What is BeReal? The ‘anti-Instagram’ app Gen Z is obsessed with

·3-min read
 (BeReal)
(BeReal)

Ever since the “big three” social media networks (Facebook, Instagram, and Twitter) burst onto the scene – and onto our phones – over a decade ago, our lives have never been the same.

Instead of looking through a yearbook to remember a friend from high school, we simply stalk them on Facebook. Instead of scrapbooking our memories, we post pictures of our best lives to Instagram, and so on.

TikTok, the video sharing app beloved by Gen Z, has been the biggest disruptor in the world of social media in recent years, until now.
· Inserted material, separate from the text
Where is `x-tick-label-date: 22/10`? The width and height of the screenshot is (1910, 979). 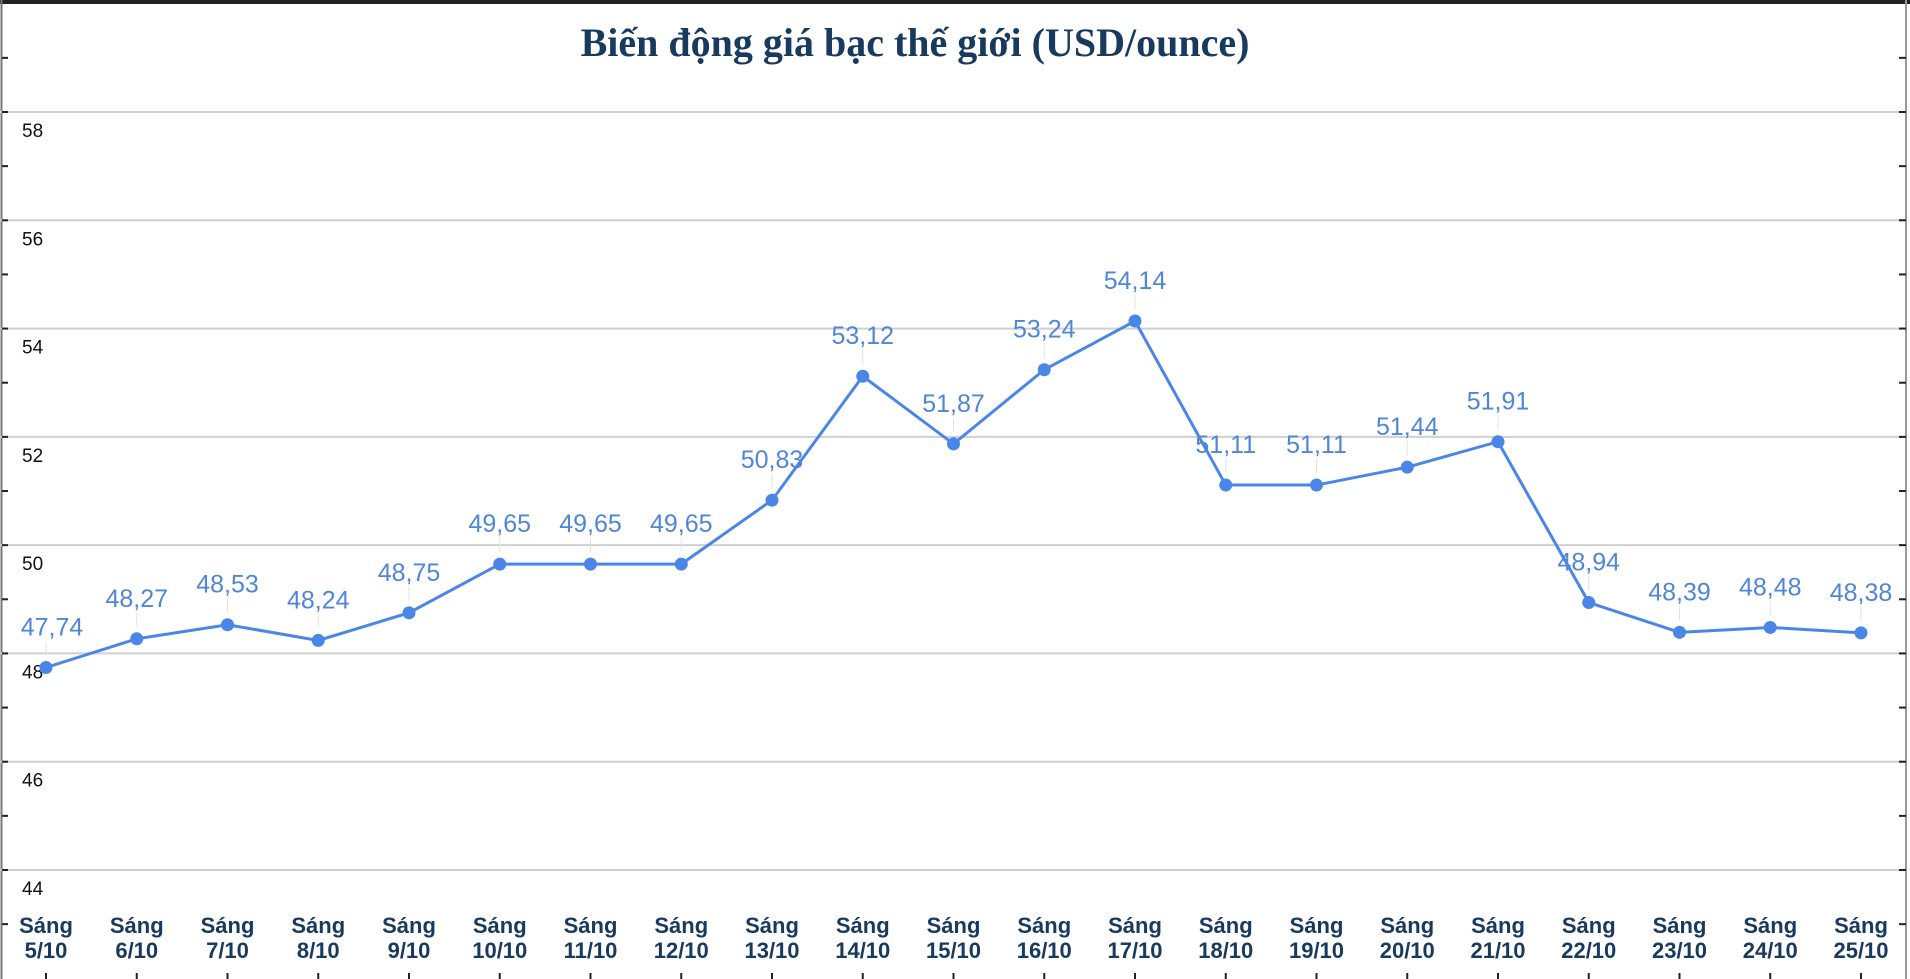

Enter: BeReal.

Dubbed the “anti-Instagram” BeReal is a photo sharing app that shares many of the same qualities as Instagram but places an emphasis on users to live in the moment.

What is BeReal?

Currently ranked number one on the iOS App store in the social networking category, BeReal describes itself as the “simplest photo sharing app to share once a day your real life in photo with friends”.

It was started in 2020 by French cofounders Kevin Perreau and Alexis Barreyat and it was reportedly valued at $600m (£499m) in May this year.
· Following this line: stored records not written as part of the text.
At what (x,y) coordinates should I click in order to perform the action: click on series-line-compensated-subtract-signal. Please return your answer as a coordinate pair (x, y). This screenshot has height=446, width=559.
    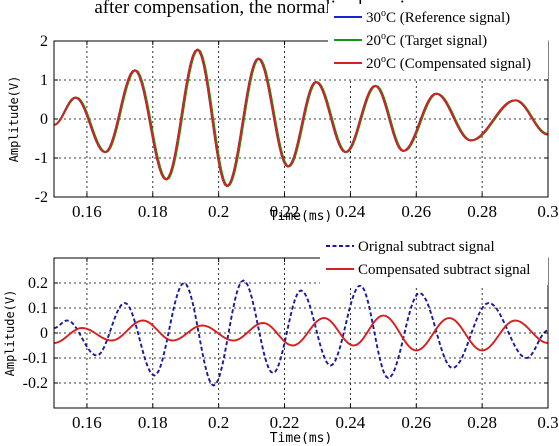
    Looking at the image, I should click on (301, 333).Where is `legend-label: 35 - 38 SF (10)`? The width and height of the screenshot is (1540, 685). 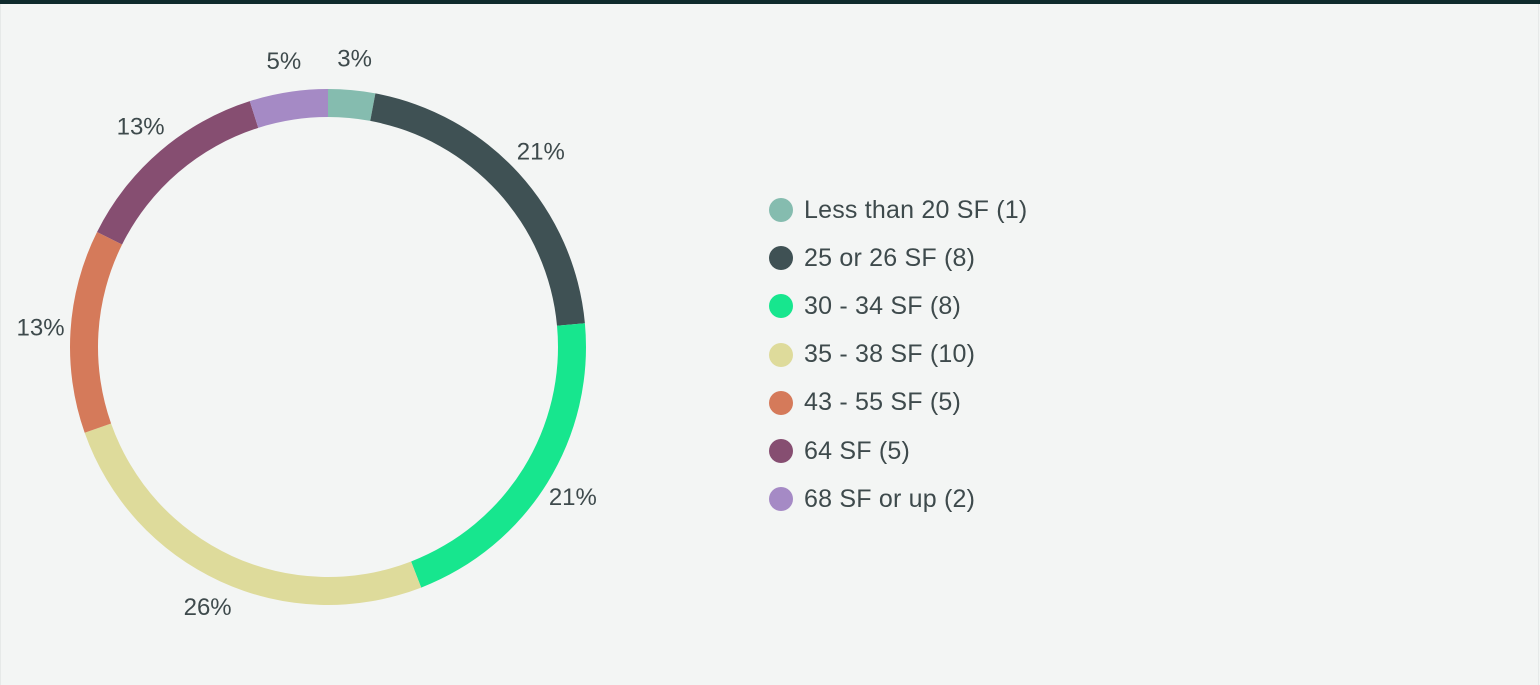
legend-label: 35 - 38 SF (10) is located at coordinates (890, 354).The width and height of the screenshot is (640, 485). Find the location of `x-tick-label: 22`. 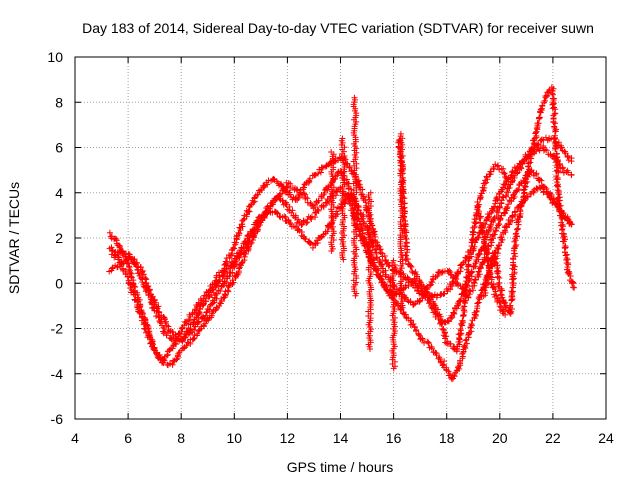

x-tick-label: 22 is located at coordinates (553, 438). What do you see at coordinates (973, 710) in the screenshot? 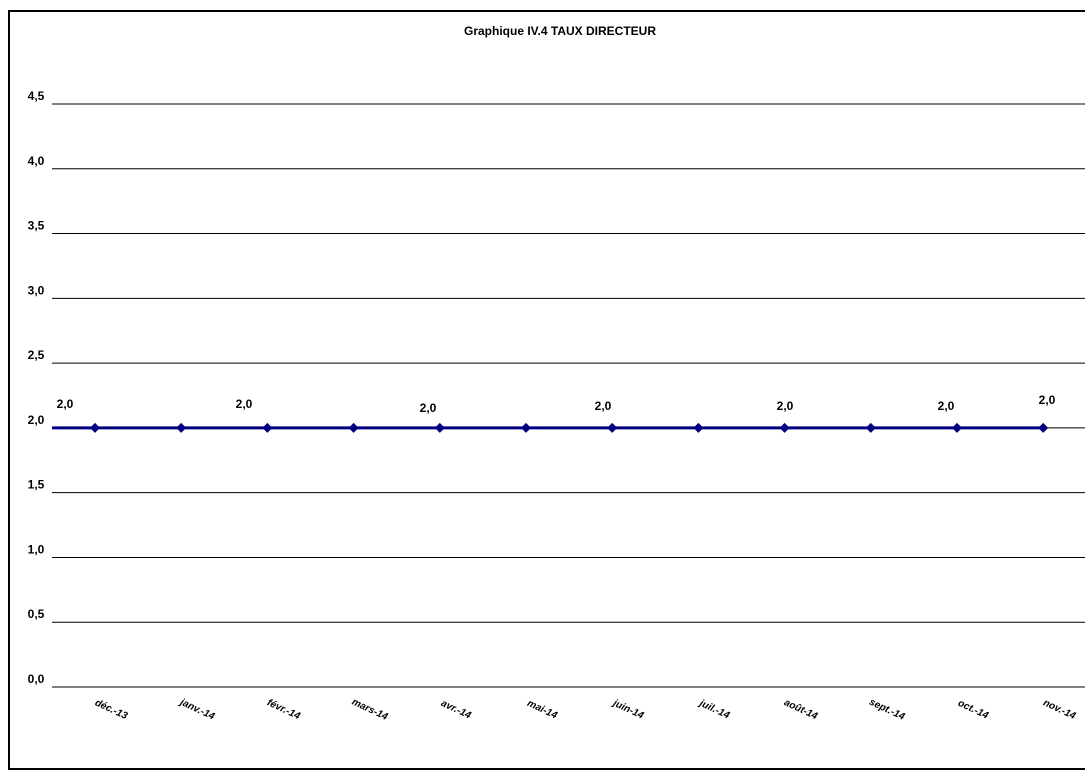
I see `x-tick-label: oct.-14` at bounding box center [973, 710].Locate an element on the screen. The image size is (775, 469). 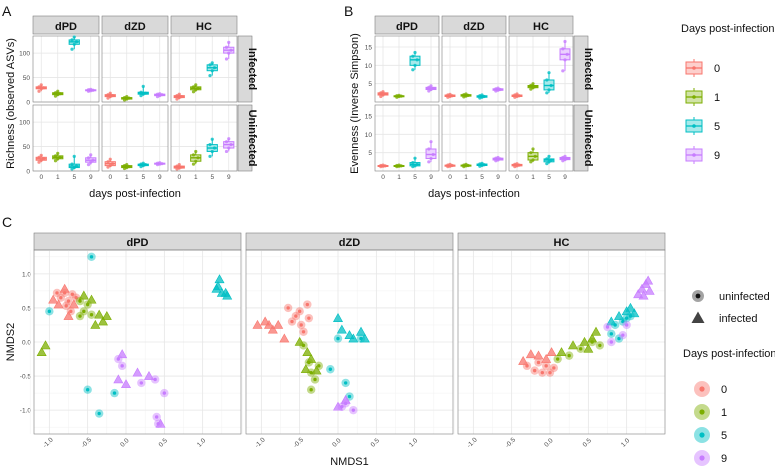
panel-label: A is located at coordinates (7, 11).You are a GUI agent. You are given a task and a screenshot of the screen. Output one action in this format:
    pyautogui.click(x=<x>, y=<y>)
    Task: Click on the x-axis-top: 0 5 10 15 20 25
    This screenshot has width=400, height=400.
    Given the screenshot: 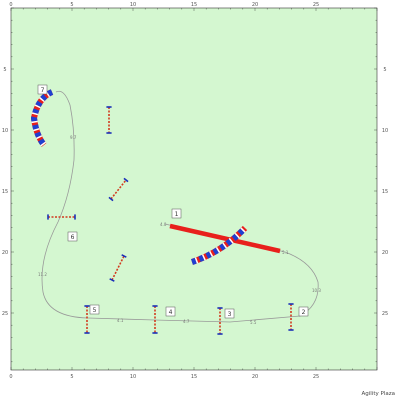 What is the action you would take?
    pyautogui.click(x=194, y=6)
As of May, it had 10.7 million global downloads, and saw a 157 per cent uptick in downloads from March to April this year.

How does BeReal work?

The way BeReal works is it prompts users to take one unedited photo a day at a random time which changes daily.
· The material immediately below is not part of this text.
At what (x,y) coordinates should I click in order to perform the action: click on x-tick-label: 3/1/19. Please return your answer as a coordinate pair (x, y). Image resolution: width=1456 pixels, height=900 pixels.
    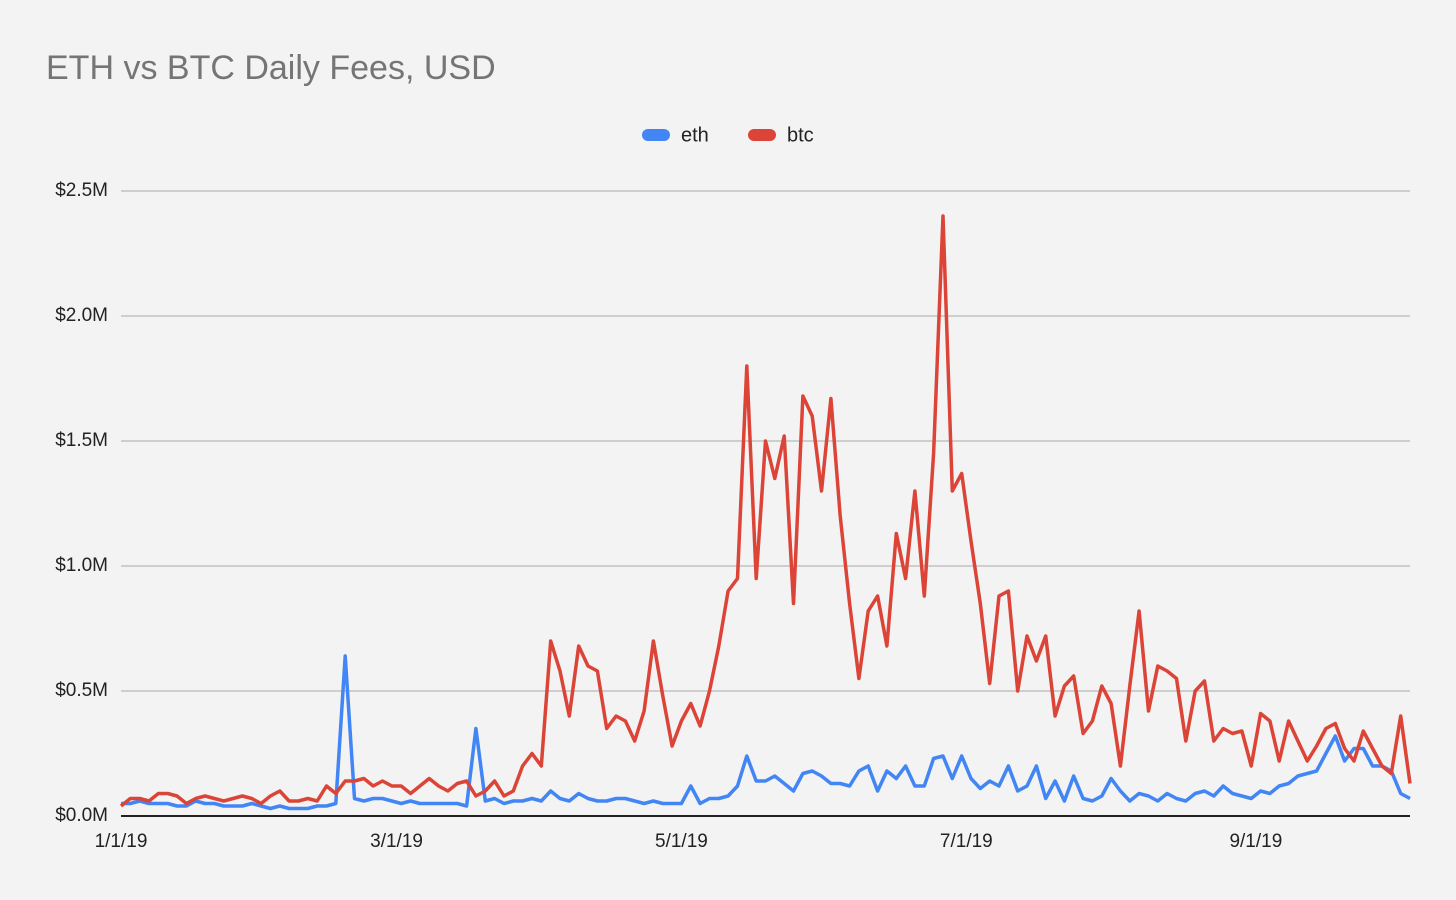
    Looking at the image, I should click on (396, 842).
Users then have two minutes to take a photo and post it to the app before it’s marked as “late”.

The app uses both the front and back camera of the phone to create a collage and show followers exactly what is happening in that moment.

They can then see their friends’ posts from the day and react with emojis or comments.

What have social media users said about BeReal?

The #BeReal hashtag on TikTok has had over 524 million views, with videos showing everything from people trying to BeReal at a Harry Styles concert to jokes about making a BeReal while getting dumped.

On Twitter, one user said that celebrities need to get on BeReal. “Celebrities need to get onto BeReal. Nothing I’d love more to see what Rihanna is doing at 3.02pm on a Wednesday,” they wrote.

Another said: “BeReal is by far my favourite social media. Simple. Once a day. Big old nosey on all your mates. Great stuff.”

A third joked: “I love when BeReal time is at 10:30am on a Tuesday and everyone’s pic is just their dirty laptop screen ... absolutely miserable vibes.”

Others compared the BeReal craze to the Wordle craze that swept the globe earlier this year.

Journalist Ryan Broderick wrote: “BeReal is not an Instagram competitor. It’s actually part of the same trend as Wordle. The simultaneous push alert and time limit to post offers a brief shared online experience among a very fractured social web.”

Wordle took off at the beginning of the year as people tried to guess the five letter word of the day in six attempts or less. It spawned a whole host of other online games such as Worldle, Quordle, Nerdle, and Heardle.